UNITE will continue to dynamically provide versions of the SH taxonomies to the GBIF backbone taxonomy, and molecular occurrence data from specimens and metabarcoding samples will become discoverable through https://www.gbif.org as well. We hope and expect that extending the mapping of biodiversity into the molecular realm will lead to richer and unbiased biodiversity evidence to positively impact global modelling and decision-making.

UNITE seeks to provide resolved taxonomic information for fungal ITS sequences across the fungal tree of life, and employs several mechanisms to try to ensure that. However, the taxonomic placement infers only a part of the biology of an organism.
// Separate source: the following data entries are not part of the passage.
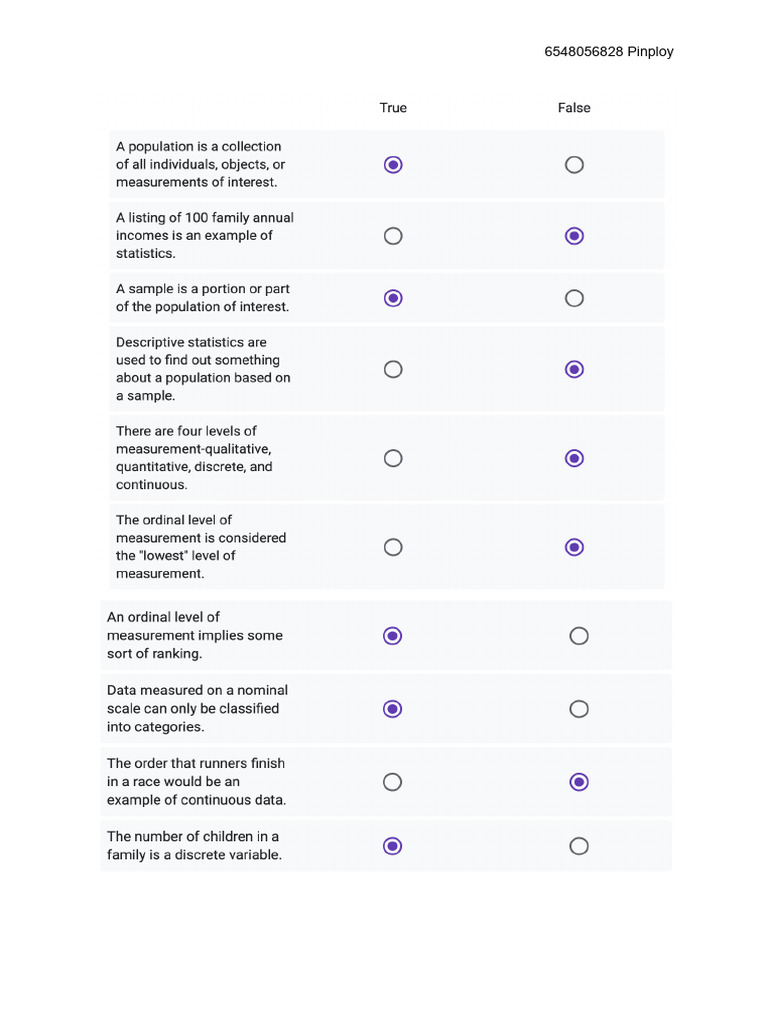
Task: Mark False for ordinal lowest level statement
Action: coord(574,547)
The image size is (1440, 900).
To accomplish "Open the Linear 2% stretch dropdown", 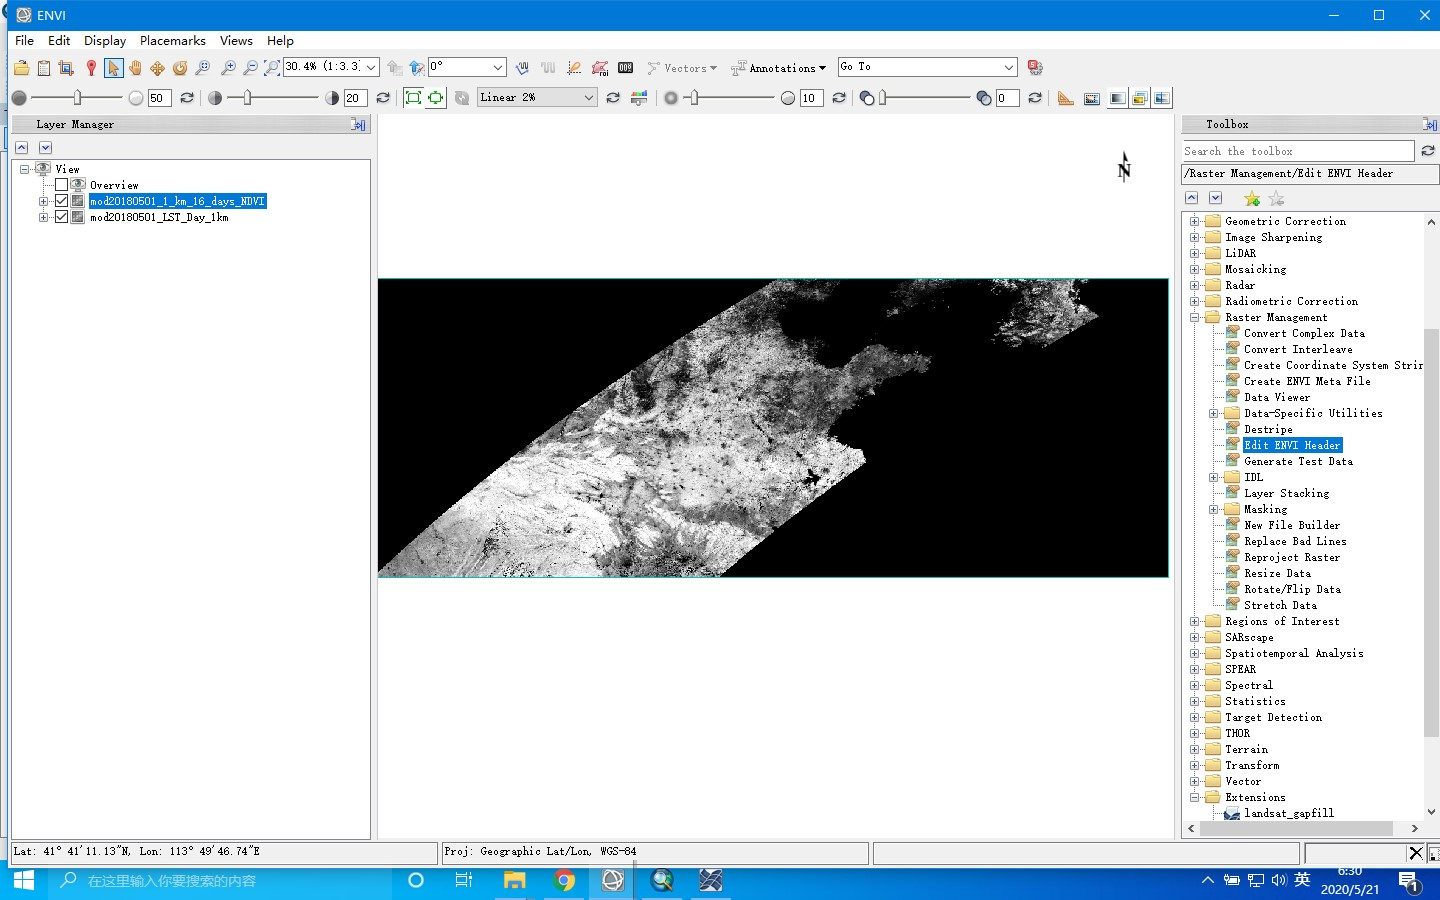I will [x=589, y=97].
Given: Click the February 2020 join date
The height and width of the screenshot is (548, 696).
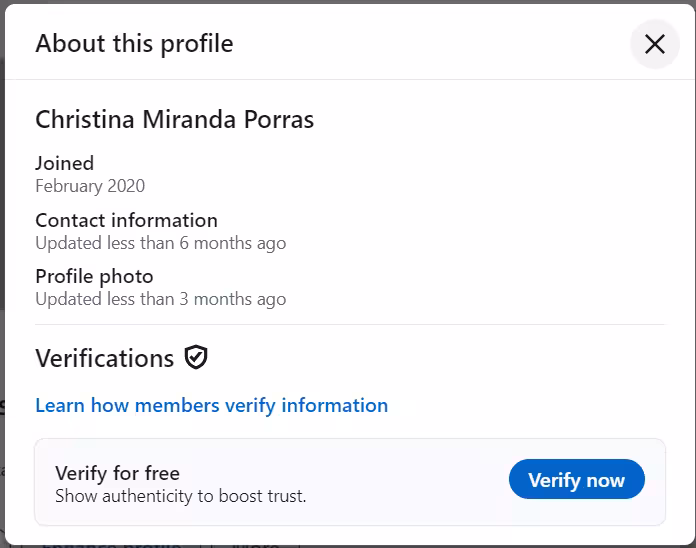Looking at the screenshot, I should (x=90, y=186).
Recently, we have begun to collaborate with the FUNGuild database (34) to provide information on the functional guild assignments of the fungal species and groups in UNITE. We will shortly be able to show not only taxonomic names, but also the functional guilds of those fungi (e.g. mycorrhizal, animal parasitic, or saprotrophic). The user will thus obtain not only a taxonomic, but also a functional/ecological, fingerprint of the fungal community at hand. FUNGuild presently associates functional guilds at the family, genus, and species name levels, which presents a potential problem since these taxonomic ranks can include genera, species, or strains, respectively, with divergent ecological lifestyles. To address this issue, UNITE will include the assigned level of confidence provided by FUNGuild for each assignment to assist user interpretation. We also anticipate being able to associate assignments with individual DNA sequences (fungal individuals), such that a closer UNITE-FUNGuild collaboration—where all data are fed in both directions—would be able to provide highly detailed information on functional aspects of fungal communities to users of UNITE and FUNGuild alike.
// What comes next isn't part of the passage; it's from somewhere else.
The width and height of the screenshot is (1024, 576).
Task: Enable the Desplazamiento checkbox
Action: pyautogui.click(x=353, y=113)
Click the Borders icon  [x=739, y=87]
The UNITE database is an open source, open access initiative driven by the mycological community. UNITE has a history of adapting to the needs and wants of the mycological community, and we mean to keep it that way. Any feature request forwarded to the UNITE staff will be considered for implementation, and all such implementations will be made freely available to the scientific community at large.

FUNDING

Alfred P. Sloan Foundation [G-2015-14062]; Swedish Research Council of Environment, Agricultural Sciences, and Spatial Planning [FORMAS, 215-2011-498]; European Regional Development Fund (Centre of Excellence EcolChange) [TK131]; Estonian Research Council [IUT20-30]. Funding for open access charge: Swedish Research Council of Environment, Agricultural Sciences and Spatial Planning.

Conflict of interest statement. None declared.